EXCERPTED PASSAGE
▽

27 How Should the API Gateway System Gateway Be Done #
Hello, I’m Tang Yang.
So far, your vertical e-commerce system has been running for a while after being split into microservices. The system’s scalability has significantly improved, and it can handle peak traffic more smoothly.
However, recently you have noticed that as your e-commerce website becomes more popular, the system has attracted some “uninvited guests.” During the early hours of the morning, there is a dramatic increase in the number of calls to the search products and user interfaces, which lasts for a period of time and then returns to normal.
These search requests share a common feature—they come from a few fixed devices. After adding rate limiting based on device ID to the search service, the peak search requests during the early hours disappear. However, not long after, there is a large number of requests to crawl user information in the user service and crawl product information in the product interface. You have to add the same rate limiting strategy to these two services as well.

△

Rewrite the API gateway passage between "So far, your" and "traffic more smoothly.", inclusive, replacing "microservices" with "independent services".

DATASET EXTRACT
▽

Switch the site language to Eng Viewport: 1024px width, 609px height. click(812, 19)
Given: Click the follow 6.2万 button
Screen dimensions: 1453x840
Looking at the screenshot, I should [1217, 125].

△

FINAL RESULT
So far, your vertical e-commerce system has been running for a while after being split into independent services. The system’s scalability has significantly improved, and it can handle peak traffic more smoothly.